In other fields of law, unification should not be a pursuit of strict material uniformity between different legal systems but an application and adaptation of foreign experiences to domestic circumstances. This means that internationally open legal doctrine should develop common principles and concepts which could be transformed into domestic law in the framework of its own needs and traditions.
If international unification of law is understood in this way, doctrine -- or more precisely -- the legal science is undoubtedly the most suitable instance for this task. The achievements and values of the western legal civilization are best preserved if we can create an international legal-scientific community which would share some common basic concepts and values of the Rule of law. -- The international legal unity would thus not mean coerced uniformity in details, but an intellectual unity which would foster the plurality of legal cultures and traditions within the cultural heritage of our common legal civilization.

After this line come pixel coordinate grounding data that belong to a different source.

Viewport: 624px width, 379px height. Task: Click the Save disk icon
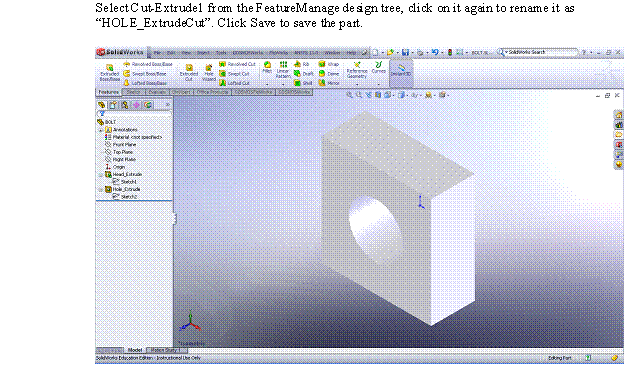click(405, 52)
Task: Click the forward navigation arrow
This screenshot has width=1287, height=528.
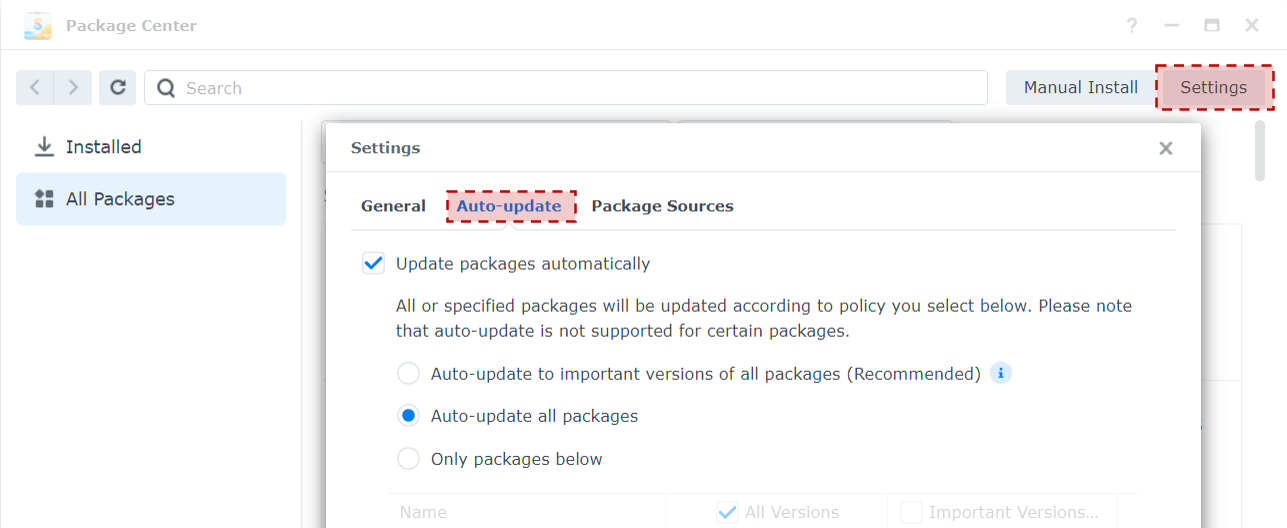Action: point(73,88)
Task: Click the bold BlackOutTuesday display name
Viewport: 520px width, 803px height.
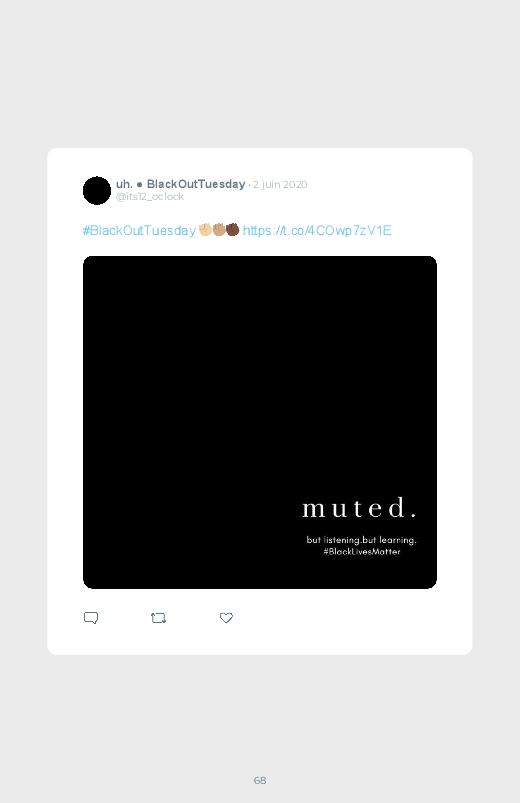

1. Tidskrift utgifven af juridiska föreningen i Finland is a legal periodical issued in Swedish (founded in 1865). Lakimies (founded in 1903) is published by the Finnish Lawyers Association and Defensor Legis (founded in 1920) by the Finnish Bar Association.
2. Cf. Aarnio, The Development of Legal Theory and Philosophy of Law in Finland, in Aarnio, Philosophical Perspectives in Jurisprudence, Helsinki 1983.
3. Cf. Aarnio -- Jääskinen -- Pöyhönen -- Uusitalo, Paradigms, Change and Progress in Legal Dogmatics, forthcoming, and Pöyhönen, Om forskning om rättsvetenskap, Tidskrift utgifven af juridiska föreningen i Finland 6, 1976.
4. Cf. Wilhelmsson, Den nordiska rättsgemenskapen och rättskälleläran (The Nordic Legal Community and the Doctrine of Legal Sources) in Tidskrift for Retsvitenskap 2/1985, p. 181-197.